Characters are nicely drawn, with the adults contributing just as strongly as the kids. William Sadler, as the sheriff, is particularly ambiguous and never once plays the evil baddie card. In fact, the more he discovers, the more he sympathizes with the outsiders. Likewise his son Kyle, Liz’s jock boyfriend, isn’t a typical high school bully and Wechsler gives him just enough charm that you almost feel sorry for him when Liz dumps him for Max. Delfino is great as the eccentric best friend and Heigl gives the show its sex appeal as frosty Isobel, who Alex (Hanks) promptly falls in love with. And it’s these characters that make the show constantly engaging.
‘Area 51’ takes a half-hour look behind the scenes with interviews with the cast and crew. Hanks really is his father’s son and is someone we should look out for in future, whilst Sadler is the complete opposite of his intimidating on-screen persona. “Nick Wechsler is an idiot,” he deadpans. It’s also comforting to know that the fans of the show were largely responsible for the studio commissioning a second (and third) series.

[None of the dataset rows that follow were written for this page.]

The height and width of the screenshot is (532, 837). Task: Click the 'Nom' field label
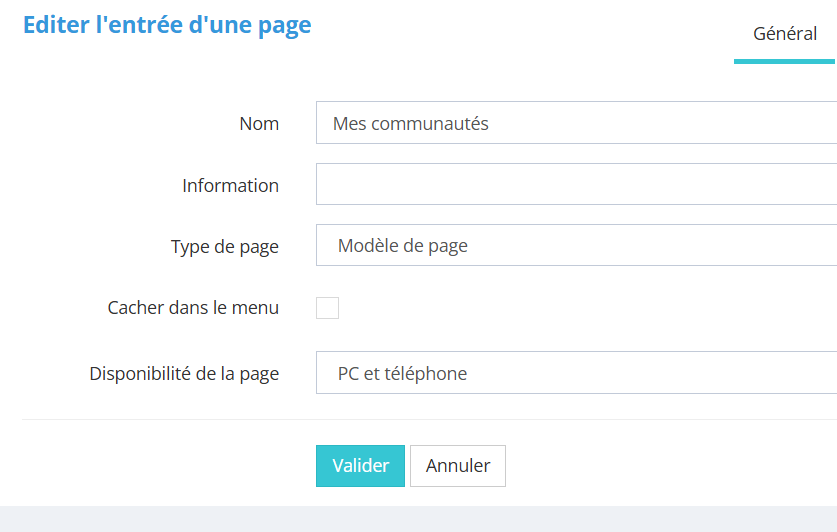[259, 124]
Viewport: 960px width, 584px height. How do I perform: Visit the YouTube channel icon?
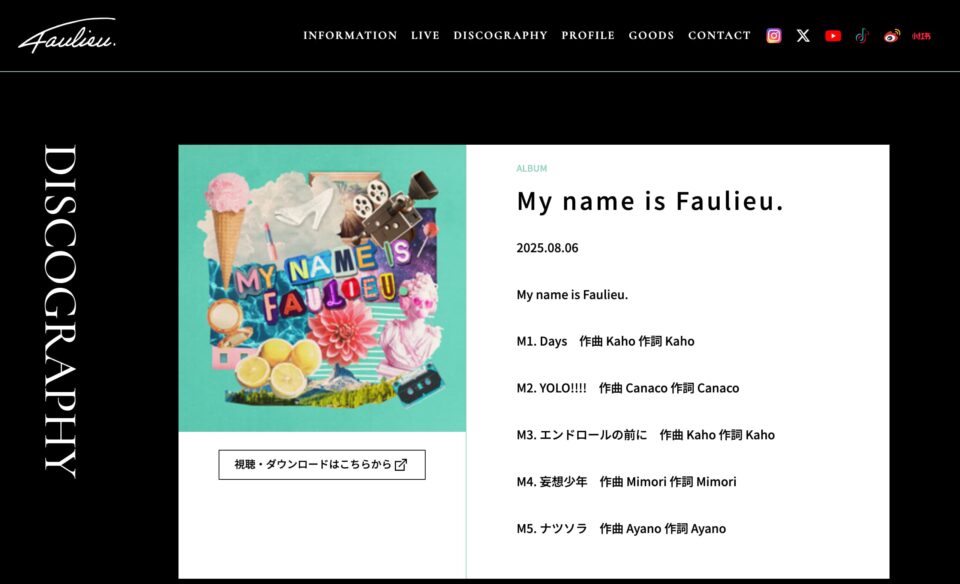[833, 35]
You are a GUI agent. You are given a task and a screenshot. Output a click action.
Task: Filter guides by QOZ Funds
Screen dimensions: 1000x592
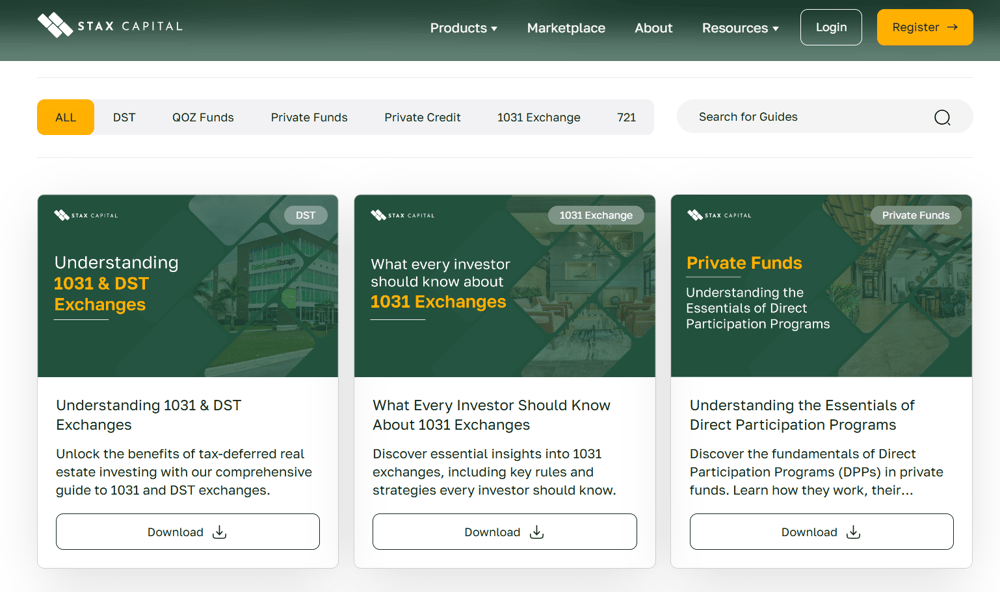pyautogui.click(x=203, y=117)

‘Roswell High’ is a short but interesting segment focusing on the origins of the books that led to the series, with the writers pointing out things that were changed (for the better) for TV. There’s also an audition tape for Emilie De Raven and a bland music video starring Shiri Appleby, but the most fun is to be found on the scattered commentaries. The girls snigger about teasing Hanks on his first day and the writers/directors point out the difficulties of making a show look good on a modest budget. Sadly none of the alluded (and plentiful) outtakes are anywhere to be found, but overall if you’re a fan of the show you’ll be more than satisfied with this boxset.